*INSTRUÇÕES A SEGUIR*. Por favor, apresente sem qualquer alteração a parte da entrevista sobre futebol e liderança que vai desde "Em tempos, jogou" até "inerente à liderança?", inclusive.

*TRECHO DO TEXTO*.
========================
Em tempos, jogou futebol e em campo era médio. Esta posição, que pressupõe uma relação com todo o campo, permitiu-lhe desenvolver a visão estratégica inerente à liderança?
Interessante a analogia. No futebol moderno e noutros desportos de equipa, tal como na gestão, todos os intervenientes estão sempre em “jogo” e a solidariedade e interajuda são fundamentais para o objetivo comum. Os interesses da equipa estão acima dos interesses individuais. Os melhores líderes geram novos líderes e não seguidores. A visão holística, sistémica ou de “helicóptero” é a que permite perceber o todo e as partes e ter a consciência da interdependência. É uma vez mais o “NÓS” solidário a ser mais forte que o “EU” solitário. Tal aproximação evita a armadilha da desresponsabilização culpando um “Eles” que tende a ser vago e abstracto. Com a verdadeira consciência da interdependência percebe-se que afinal “Eles” somos “Nós” e que a cidadania ativa é uma das respostas para a (re)evolução civilizacional.
========================
*MATERIAL RECOLHIDO*.

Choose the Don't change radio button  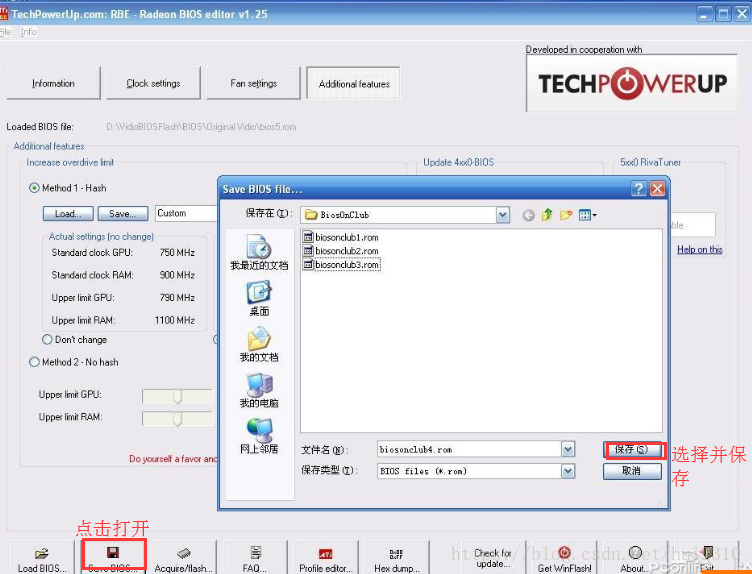(47, 340)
========================
*RESULTADO*.
Em tempos, jogou futebol e em campo era médio. Esta posição, que pressupõe uma relação com todo o campo, permitiu-lhe desenvolver a visão estratégica inerente à liderança?